The accountant, who had watched the whole spectacle, said, “Boy, will you make me a pair of glasses like that? I’ll give you double your money back.”

Suddenly, everyone pushed forward, some waving money at Lacuna, dozens of Mirror People asking him to make them a pair of the miraculous glasses. Right there on the street, he set about to making dozens of pairs of glasses for those who had the money and the frames. In less than an hour, he had made more money than he had ever dreamed of. The accountant offered Lacuna his financial services, which he accepted because he was too busy making glasses to handle the great crowd. The accountant organized the excited Mirror People into a line-up. By the end of the day, Lacuna had made enough money to live in leisure for years.

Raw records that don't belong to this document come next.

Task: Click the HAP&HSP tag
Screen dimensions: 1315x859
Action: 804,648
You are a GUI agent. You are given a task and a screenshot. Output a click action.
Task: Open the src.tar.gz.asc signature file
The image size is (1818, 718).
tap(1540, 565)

In the next few weeks, Lacuna opened up a shop and hired the accountant as his personal assistant. He used his idea and his skeleton key crutch-axe-glasscutter to accumulate for himself a small fortune. In the days leading up to the Festival of the Aurora Borealis, business, as the old woman had predicted, boomed. Everyone wanted the new glasses; everyone wanted to see the world directly with at least one eye, and without the medium of their cursed mirror. In time, he knew, other people would take his idea and start their own businesses with ordinary glasscutters, but he had already firmly established himself.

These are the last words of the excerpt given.